Marò: l'Onu scarica l'Italia "Faccenda privata tra Roma e l'India"

L'Italia si è rivolta all'Alto Commissariato per i diritti umani, ma dal Palazzo di Vetro dicono: "E' una questione bilaterale".

Le Nazioni Unite come Ponzio Pilato. Scaricano l'Italia sulla vicenda marò, con un'affermazione che suona come una vera e propria doccia fredda: "E' una questione privata tra Roma e l'India". A parlare è stato il portavoce del segretario generale dell'Onu, Martin Nesirsky: "E' una questione bilaterale".

L'Italia dopo aver incassato l'appoggio dell'Unione Europea, sperava di coinvolgere anche le Nazioni Unite. Il ministro degli Esteri, Emma Bonino, si era rivolta infatti all'Alto Commissariato per i Diritti Umani. Nesirsky ha liquidato l'iniziativa come "personale del ministro, di cui prendiamo atto, ma che non cambia i termini della questione, che resta bilaterale".
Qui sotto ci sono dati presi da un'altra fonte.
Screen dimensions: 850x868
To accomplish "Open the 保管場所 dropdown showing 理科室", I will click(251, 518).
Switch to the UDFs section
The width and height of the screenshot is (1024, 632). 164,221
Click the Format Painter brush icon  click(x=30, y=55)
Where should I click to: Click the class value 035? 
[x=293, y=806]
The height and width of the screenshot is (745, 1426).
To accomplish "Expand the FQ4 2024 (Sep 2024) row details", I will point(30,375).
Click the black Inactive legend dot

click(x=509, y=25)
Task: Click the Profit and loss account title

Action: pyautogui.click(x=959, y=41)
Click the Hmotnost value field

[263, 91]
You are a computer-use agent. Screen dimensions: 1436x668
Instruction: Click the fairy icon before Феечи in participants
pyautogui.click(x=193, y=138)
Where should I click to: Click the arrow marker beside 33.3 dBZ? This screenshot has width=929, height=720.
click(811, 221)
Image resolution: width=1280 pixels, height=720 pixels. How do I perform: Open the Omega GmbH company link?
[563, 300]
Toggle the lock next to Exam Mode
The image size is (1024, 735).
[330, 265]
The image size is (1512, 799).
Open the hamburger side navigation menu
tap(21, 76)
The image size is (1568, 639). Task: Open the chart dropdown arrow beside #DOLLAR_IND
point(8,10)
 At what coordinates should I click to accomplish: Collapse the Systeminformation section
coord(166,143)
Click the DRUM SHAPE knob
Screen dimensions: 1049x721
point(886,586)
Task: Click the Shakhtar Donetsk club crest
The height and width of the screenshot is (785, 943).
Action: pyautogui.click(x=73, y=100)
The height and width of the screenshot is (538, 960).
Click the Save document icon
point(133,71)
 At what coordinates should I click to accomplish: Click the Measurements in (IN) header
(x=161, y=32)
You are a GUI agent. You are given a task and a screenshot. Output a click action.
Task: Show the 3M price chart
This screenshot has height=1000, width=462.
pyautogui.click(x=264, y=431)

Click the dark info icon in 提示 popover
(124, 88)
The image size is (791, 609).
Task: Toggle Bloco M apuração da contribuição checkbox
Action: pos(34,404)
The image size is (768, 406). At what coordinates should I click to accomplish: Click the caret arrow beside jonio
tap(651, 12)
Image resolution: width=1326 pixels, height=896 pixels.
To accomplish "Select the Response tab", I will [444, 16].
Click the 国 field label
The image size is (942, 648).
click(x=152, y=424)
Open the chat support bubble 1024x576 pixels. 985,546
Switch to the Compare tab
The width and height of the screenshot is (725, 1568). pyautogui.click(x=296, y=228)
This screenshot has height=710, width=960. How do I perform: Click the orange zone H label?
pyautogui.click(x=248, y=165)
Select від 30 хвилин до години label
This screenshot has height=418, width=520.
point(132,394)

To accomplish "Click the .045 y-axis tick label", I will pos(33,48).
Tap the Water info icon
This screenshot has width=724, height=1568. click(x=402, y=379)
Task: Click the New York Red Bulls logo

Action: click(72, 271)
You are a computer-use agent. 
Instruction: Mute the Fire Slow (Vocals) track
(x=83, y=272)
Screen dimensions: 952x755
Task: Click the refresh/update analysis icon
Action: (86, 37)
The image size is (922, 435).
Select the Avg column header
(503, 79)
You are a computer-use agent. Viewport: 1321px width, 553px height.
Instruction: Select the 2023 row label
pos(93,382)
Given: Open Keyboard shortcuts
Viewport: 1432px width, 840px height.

Proprio Bonino, questa mattina in un'audizione alla Camera, ha spiegato: "Il governo italiano ha aperto anche un dialogo, che speriamo maturi velocemente, sia in ambito Nato che alle Nazioni Unite vere e proprie, ma non è così scontato avere delle solidarietà solide". L'Unione Europea aveva fatto pervenire a New Delhi una dura reprimenda per aver voluto far passare l'Italia e i suoi militari come "terroristi".

Il Palazzo di Vetro, invece, preferisce non occuparsi della questione. Martedì prossimo, ci sarà l'udienza davanti alla Corte suprema indiana e, per allora, Roma sta cercando di coinvolgere quanti più partner internazionali possibili. L'Italia si è rivolta all'Alto commissariato dell'Onu denunciando la privazione della libertà a cui sono sottoposti i due marò da due anni, senza ancora un capo d'imputazione.